The most recent and important manifestation of a flexible and practical application of self-reliance--prompted by severe economic difficulties--is the gradual move toward an open-door policy. This policy shift, which involves North Korea's attitudes toward foreign trade, tourism, direct foreign investment, joint ventures, and economic cooperation with South Korea, has the potential to significantly change the country's foreign economic relations.

The importance of trading with Western developed countries was expounded by Kim Il Sung as early as 1975. The origin of the open-door policy, however, was Kim Il Sung's 1979 New Year's address, in which he mentioned the need to expand foreign trade rapidly in order to meet the requirements of an expanding economy. Kim publicly alluded to some serious problems impeding North Korean exports, exhorting the population to adhere to a reliability-first principle: improving product quality, strictly meeting delivery dates, and expanding harbor facilities and the number of cargo vessels. In his 1980 New Year's address, Kim repeated this theme and announced that foreign trade had increased 30 percent in 1979 over 1978. This speech marked the first time in a decade that trade statistics had been made public--even in this limited and relative form. Unexpectedly and uncharacteristically, North Korea joined the UNDP in 1979 and accepted US$8.85 million in technical assistance. This action was further evidence of a small opening to outside economic involvement.

The year 1984 was the benchmark in officially launching the open-door policy. The Supreme People's Assembly's policy statement, entitled "For Strengthening South-South Cooperation and External Economic Work and Further Developing Foreign Trade," stressed the need to expand economic relations with the developing world as well as to promote economic and technical cooperation with advanced industrial countr843 tries. The document also repeated the export bottlenecks listed by Kim in his 1979 and 1980 New Year's addresses. North Korea indicated its readiness to accept direct foreign investment by enacting a joint venture law in 1984. And, since 1986, the country has begun to encourage tourism by accepting some tour groups from the West.

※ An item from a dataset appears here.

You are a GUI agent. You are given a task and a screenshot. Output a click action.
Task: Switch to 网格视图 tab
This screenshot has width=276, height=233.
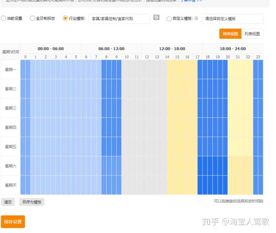(x=230, y=34)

The most far-reaching change in foreign economic relations occurred in 1988 when North Korea began to trade with South Korea (see Inter-Korean Affairs , ch. 4). Inter-Korean trade has grown rapidly, and by 1993 the two Koreas expanded into joint ventures and other forms of economic cooperation. North Korea's readiness to open its economy to the West and to South Korea is, no doubt, prompted by its need to import sophisticated Western industrial equipment, plants, and up-to-date technologies in order to modernize and jump-start the economy, and to catch up with South Korea. Given its sizable foreign debt, sagging exports, and the dissolution of the Soviet Union, its largest trade partner, North Korea does not have much choice and recognizes the need to revise its trade laws so as to encourage foreign investment.